Emily se acercó a su pequeña chimenea y puso El vendedor de sueños dentro. Encendió un fósforo, se arrodilló y con mano firme lo acercó a una de las esquinas del manuscrito. La llama prendió en las hojas sueltas con avidez, con salvajismo. Emily se llevó las manos al corazón y miró el fuego con ojos dilatados, recordando la vez en que prefirió quemar su primer cuaderno antes que permitir que la tía Elizabeth lo leyera. En pocos momentos, el manuscrito fue una masa de fuego que se retorcía; en segundos más fue un montón de cenizas arrugadas, con una palabra fantasma que aparecía aquí y allí, blanca contra un entorno ennegrecido, acusadora, como reprochándoselo.
El arrepentimiento se apoderó de ella. Ay, ¿por qué lo había quemado? ¿Por qué había quemado su libro? Supongamos que no era bueno. De todas formas, era suyo. Era una maldad haberlo quemado. Había destruido algo incalculablemente precioso para ella. ¿Qué sentían las madres de la antigüedad cuando sus hijos eran entregados a Moloch a través del fuego, después del impulso y la excitación del sacrificio? Emily creyó saberlo.
Nada quedaba de su libro, de su querido libro que le había parecido tan maravilloso, nada sino cenizas, un lastimero montoncito de cenizas negras. ¿Podía ser? ¿Dónde estaba todo el ingenio, toda la risa, todo el encanto que parecía brillar en sus páginas, los amados personajes que en él habían vivido, el secreto deleite que tejió en ellos como se teje la luz de la luna entre los pinos? Cenizas. Emily se levantó de un salto, angustiada, lamentando no poder soportarlo. Debía salir, irse, a cualquier lado. Su pequeño cuarto, siempre tan querido y cálido, le parecía una prisión. Fuera, a algún lado, a la noche fría y libre con sus fantasmas grises de niebla, lejos de las paredes y los límites, lejos de aquel montoncito de restos negros, lejos de los fantasmas llenos de reproche de sus personajes asesinados. Abrió con violencia la puerta de su dormitorio y salió, enceguecida, a la escalera.
7
Hasta el día de su muerte, la tía Laura no pudo perdonarse nunca el haber dejado el cesto de la costura en el escalón superior de la escalera. En toda su vida había hecho algo así. Lo llevaba a su habitación cuando Elizabeth la llamó, perentoriamente, desde la cocina, preguntándole dónde estaba no sé qué.

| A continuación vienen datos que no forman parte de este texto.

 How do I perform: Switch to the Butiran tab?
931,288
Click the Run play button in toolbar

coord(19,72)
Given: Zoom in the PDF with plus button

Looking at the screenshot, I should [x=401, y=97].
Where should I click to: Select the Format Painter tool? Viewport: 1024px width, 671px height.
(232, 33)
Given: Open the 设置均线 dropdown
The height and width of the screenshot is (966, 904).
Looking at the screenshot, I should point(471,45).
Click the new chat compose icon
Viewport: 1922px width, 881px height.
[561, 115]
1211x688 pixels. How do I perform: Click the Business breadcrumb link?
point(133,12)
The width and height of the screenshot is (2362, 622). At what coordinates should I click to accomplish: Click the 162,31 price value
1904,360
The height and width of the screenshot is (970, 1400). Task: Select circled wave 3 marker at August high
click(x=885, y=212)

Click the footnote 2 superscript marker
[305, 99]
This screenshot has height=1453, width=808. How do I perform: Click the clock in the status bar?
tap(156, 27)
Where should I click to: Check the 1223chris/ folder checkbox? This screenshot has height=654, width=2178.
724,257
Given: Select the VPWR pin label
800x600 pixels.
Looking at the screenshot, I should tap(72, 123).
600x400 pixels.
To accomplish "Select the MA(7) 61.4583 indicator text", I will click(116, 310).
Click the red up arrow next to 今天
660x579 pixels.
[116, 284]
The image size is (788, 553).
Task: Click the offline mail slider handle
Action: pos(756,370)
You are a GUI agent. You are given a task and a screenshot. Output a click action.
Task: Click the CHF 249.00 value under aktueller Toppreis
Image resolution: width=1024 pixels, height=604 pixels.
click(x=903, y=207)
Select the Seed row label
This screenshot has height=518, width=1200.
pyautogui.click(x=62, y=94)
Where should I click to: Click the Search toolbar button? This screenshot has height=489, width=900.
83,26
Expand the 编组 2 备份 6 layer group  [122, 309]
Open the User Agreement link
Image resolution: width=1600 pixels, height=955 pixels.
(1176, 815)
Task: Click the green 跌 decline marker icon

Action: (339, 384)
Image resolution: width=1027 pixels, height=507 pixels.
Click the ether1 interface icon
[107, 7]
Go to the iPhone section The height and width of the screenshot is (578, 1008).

Laura dejó el cesto en el descansillo y corrió abajo. Fue sólo un momento. Pero aquel momento fue suficiente para el destino y para Emily. La muchachita, con los ojos cegados por las lágrimas, tropezó con el cesto y cayó rodando por la empinada escalera de la Luna Nueva. Hubo un momento de miedo, un momento de sorpresa, sintió que se hundía en un frío mortal, y al poco que se hundía en un calor abrasador, sintió que se elevaba, que caía en una profundidad insondable, sintió un dolor agudo en el pie y luego nada más. Cuando Laura y Elizabeth llegaron corriendo, al pie de la escalera no había más que un cuerpo encogido envuelto en seda y rodeado de medias y ovillos de lana con las tijeras de la tía Laura dobladas y retorcidas bajo el pie que habían atravesado.